Our friendship wasn’t supposed to end this way. After all, we were both Seventh-day Adventist Christians. When I first heard that she was a Seventh-day Adventist, I was shocked. There were hardly any Adventists in our public school.
 
We automatically launched into a discussion of churches we had been to in the area and other Adventists we had met—things that were hard to discuss with others who attended our school. 
 
I found that we had a lot in common. She was a fan of CeCe Winans, loved to read and write, and was very serious about her schoolwork.
 
We borrowed each other’s gospel CDs and recommended songs to each other. She had piqued my interest in ZOEgirl, a girl group I had not been too fond of until then.
 
I had never felt closer to anyone in my whole life. 
 
Sometimes I go back and wonder what would have happened if I had only talked to her and asked her what I had done to upset her, instead of hearing it from someone else.

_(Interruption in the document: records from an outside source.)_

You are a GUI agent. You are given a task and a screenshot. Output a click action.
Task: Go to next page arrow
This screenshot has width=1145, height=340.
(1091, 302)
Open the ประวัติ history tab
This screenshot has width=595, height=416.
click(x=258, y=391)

Maybe we would have still been friends.
 
For the longest time after her mistreatment of me, I refused to forgive her. But with God’s help I eventually let go. I hope that she forgave me for what I did to upset her.
 
I know God is displeased when we bear grudges toward one another and when we store anger in our hearts (see Matthew 5:21-25).
 
He wants us to forgive, not just for the sake of others but for ourselves too. It’s God’s way of helping us to let go of our past mistakes and to move forward to the dazzling future He has in store for us. When we forgive, we demonstrate true Christian behavior and exert a positive influence on others. In doing so, we become more like Jesus each day. 
 
Through this experience I learned to never put my friends before God. I also learned that everyone makes mistakes. We are going to fail our friends, and they will fail us. But one thing’s for sure: God is the friend who never fails! 
 
Alexandra Yeboah is majoring in journalism at a university in Canada. Her interests include writing, reading, public speaking, and tennis.